**THE EXERCISE**: Copy every one of the lines below word for word, leaving the pictures out of your answer.

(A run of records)
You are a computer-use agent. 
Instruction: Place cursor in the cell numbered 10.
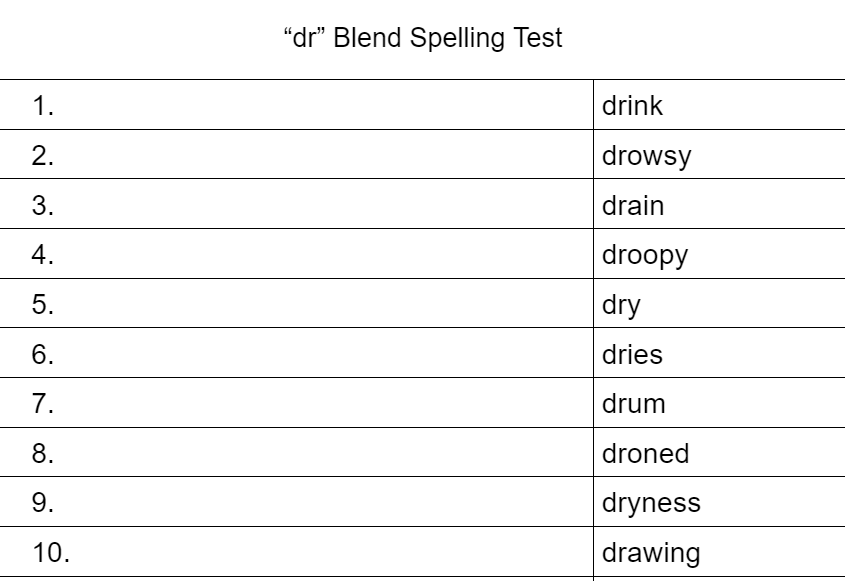[x=300, y=553]
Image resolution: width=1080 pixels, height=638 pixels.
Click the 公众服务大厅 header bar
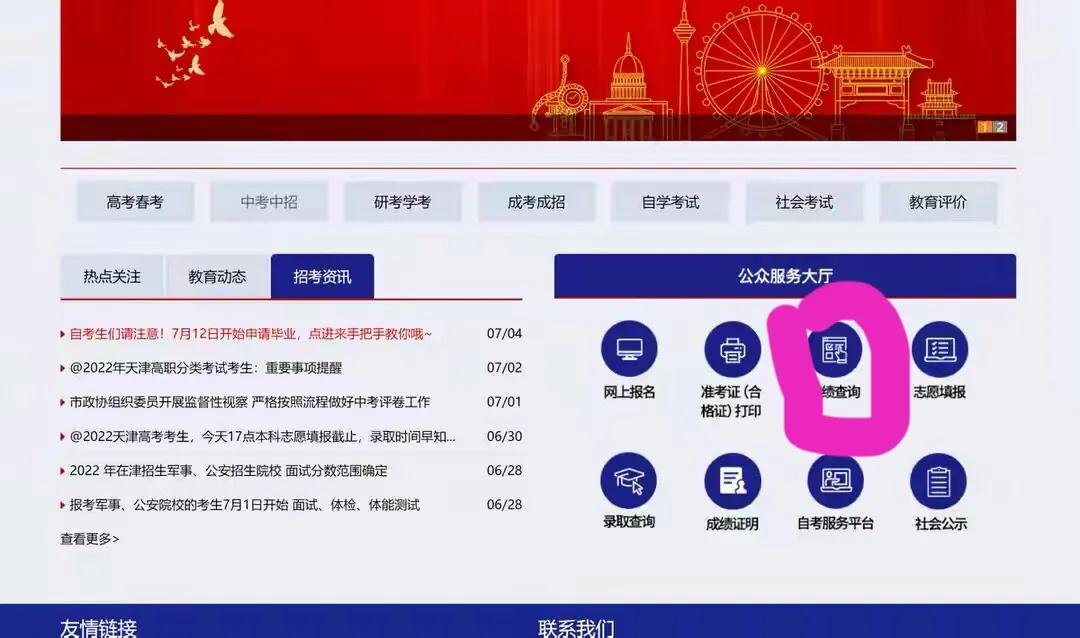click(785, 276)
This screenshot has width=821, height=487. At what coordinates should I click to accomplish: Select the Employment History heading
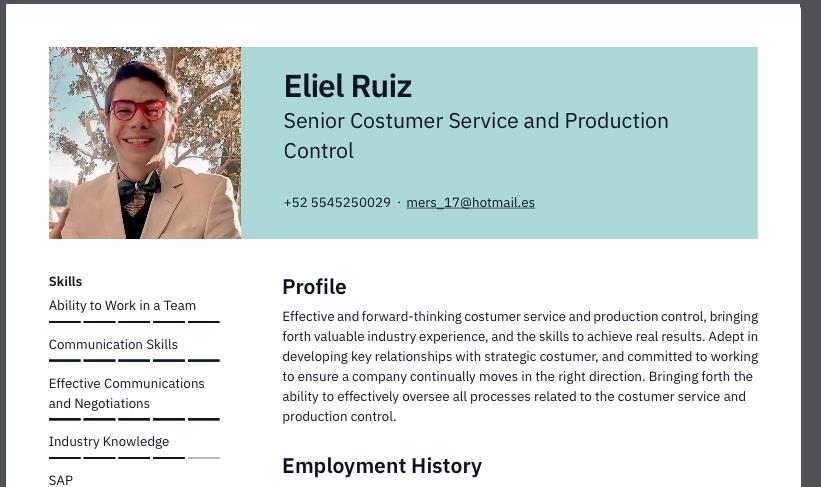click(382, 466)
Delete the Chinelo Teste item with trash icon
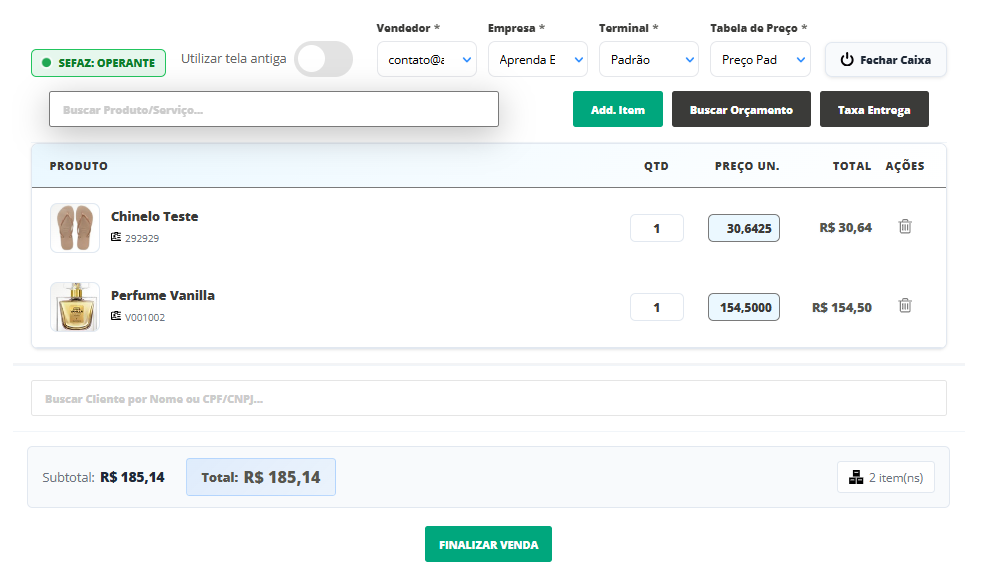The width and height of the screenshot is (983, 579). (x=905, y=227)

**ANSWER BELOW**:
You are a computer-use agent. 
Instruction: Place cursor in the cell numbered 10.
[x=300, y=553]
Image resolution: width=1080 pixels, height=638 pixels.
Click the 公众服务大厅 header bar
click(785, 276)
This screenshot has width=821, height=487. At what coordinates should I click to accomplish: Select the Employment History heading
click(382, 466)
Delete the Chinelo Teste item with trash icon
The width and height of the screenshot is (983, 579). (x=905, y=227)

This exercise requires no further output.